For years, Lake Simcoe residents from Big Bay Point and Environmental Defence have been fighting a proposed mega-marina resort development in their community. Now, the focus is on a controversial sale or lease of public shoreline land, to a developer with a history of suing its opposition.
Putting public (or Crown) land in private hands is a process that should be open to broad public comment. But Ministry of Natural Resources staff tell us that only those with lands abutting these Crown lands are eligible to lease or buy the lands from the Crown. Only people within 100 shoreline meters of the public land in question were given an opportunity to comment. The limited opportunity for public input led us to create a video and a petition to gather opposition to the land sale.
The developer, Kimvar, a subsidiary of Geranium, plans to build a 1000 slip marina on Lake Simcoe which is already suffering from water and noise pollution. It has conditional approval to build 2,000 units—mostly limited occupancy, and a 400-unit hotel—in what is now a small, heritage cottage community at the north end of Innisfil, Ontario.
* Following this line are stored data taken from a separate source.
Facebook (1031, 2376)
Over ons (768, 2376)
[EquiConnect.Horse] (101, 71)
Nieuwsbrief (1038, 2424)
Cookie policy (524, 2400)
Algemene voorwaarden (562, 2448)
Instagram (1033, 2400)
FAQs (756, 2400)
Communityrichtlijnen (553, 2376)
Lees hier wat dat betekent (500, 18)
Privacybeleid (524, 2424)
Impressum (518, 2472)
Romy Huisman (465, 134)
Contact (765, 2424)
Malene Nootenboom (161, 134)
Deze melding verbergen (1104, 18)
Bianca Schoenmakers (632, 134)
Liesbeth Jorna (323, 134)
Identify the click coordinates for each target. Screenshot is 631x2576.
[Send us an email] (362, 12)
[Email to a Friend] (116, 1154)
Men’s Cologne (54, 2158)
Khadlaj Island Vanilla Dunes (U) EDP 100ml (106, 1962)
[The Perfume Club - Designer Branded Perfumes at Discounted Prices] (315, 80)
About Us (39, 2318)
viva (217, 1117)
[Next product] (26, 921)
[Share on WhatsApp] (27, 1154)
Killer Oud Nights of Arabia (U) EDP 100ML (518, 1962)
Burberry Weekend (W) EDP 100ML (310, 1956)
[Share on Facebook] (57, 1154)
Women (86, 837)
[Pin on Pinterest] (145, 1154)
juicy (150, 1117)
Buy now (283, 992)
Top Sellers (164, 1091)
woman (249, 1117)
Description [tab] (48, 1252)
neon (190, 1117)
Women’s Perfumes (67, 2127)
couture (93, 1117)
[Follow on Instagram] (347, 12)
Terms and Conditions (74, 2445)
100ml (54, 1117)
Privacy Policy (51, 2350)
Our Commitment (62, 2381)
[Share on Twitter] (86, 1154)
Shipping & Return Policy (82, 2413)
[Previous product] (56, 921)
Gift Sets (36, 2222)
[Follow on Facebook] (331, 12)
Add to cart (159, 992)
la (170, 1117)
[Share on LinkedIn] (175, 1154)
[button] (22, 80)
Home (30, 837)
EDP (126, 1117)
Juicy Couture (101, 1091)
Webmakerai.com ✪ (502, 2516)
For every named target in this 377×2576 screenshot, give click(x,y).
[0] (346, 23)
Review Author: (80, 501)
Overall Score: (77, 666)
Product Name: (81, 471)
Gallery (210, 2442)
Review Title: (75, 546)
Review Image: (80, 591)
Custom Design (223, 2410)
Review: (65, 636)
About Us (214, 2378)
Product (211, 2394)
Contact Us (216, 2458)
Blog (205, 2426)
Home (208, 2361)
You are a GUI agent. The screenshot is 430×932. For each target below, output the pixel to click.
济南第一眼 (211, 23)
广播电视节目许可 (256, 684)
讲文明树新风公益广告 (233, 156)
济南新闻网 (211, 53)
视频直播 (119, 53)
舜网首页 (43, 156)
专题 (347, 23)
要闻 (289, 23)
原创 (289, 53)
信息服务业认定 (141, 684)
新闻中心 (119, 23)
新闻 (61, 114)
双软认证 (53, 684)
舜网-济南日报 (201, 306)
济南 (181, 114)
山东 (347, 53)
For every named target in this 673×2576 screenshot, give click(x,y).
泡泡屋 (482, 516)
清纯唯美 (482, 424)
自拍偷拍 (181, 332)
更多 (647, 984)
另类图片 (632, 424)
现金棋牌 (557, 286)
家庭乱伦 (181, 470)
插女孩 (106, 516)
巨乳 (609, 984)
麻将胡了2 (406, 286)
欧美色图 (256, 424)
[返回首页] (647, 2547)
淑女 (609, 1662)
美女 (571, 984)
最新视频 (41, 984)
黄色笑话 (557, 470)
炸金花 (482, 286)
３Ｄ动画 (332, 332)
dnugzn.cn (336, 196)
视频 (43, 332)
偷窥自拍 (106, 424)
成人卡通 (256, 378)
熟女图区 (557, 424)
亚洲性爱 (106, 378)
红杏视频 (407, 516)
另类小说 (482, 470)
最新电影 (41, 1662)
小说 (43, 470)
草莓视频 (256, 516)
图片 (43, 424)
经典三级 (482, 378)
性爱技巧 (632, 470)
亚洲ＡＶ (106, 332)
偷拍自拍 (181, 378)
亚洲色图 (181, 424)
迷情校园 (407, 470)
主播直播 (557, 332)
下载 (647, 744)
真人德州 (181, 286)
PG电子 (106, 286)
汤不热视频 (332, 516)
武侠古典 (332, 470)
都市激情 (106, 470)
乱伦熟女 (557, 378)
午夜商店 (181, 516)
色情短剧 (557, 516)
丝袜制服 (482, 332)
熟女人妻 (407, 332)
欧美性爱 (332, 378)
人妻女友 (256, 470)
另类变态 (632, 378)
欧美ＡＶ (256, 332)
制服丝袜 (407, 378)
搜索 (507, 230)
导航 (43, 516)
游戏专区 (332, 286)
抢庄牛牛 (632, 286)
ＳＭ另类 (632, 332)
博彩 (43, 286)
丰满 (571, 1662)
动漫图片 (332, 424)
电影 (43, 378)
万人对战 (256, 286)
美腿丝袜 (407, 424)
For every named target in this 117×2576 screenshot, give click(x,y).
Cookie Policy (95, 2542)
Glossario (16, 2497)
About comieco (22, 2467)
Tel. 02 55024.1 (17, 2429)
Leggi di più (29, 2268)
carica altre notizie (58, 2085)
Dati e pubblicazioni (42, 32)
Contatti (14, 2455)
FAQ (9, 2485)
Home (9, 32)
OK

To build the marina entrance’s breakwaters and to fortify almost 200 meters of the entrance with rock and concrete, the developer needs to acquire two pieces of publicly owned land adjacent to the marina entrance. But opponents don’t think this developer deserves the public’s land, especially after it has launched multiple, expensive lawsuits (SLAPP) against local residents who object.
Environmental Defence and the Innisfil District Association want to stop the land sale, and allow local residents a fair opportunity to comment on it. If the province is entertaining the sale of public land, it should be a public sale, they argue, not a sole-source agreement.
This is particularly important in light of the chilling effect SLAPPs had on public participation. Many people were unwilling to come forward to oppose this development. Now that the province is dealing with the distribution of public lands, it’s an ideal time for the public to have a say.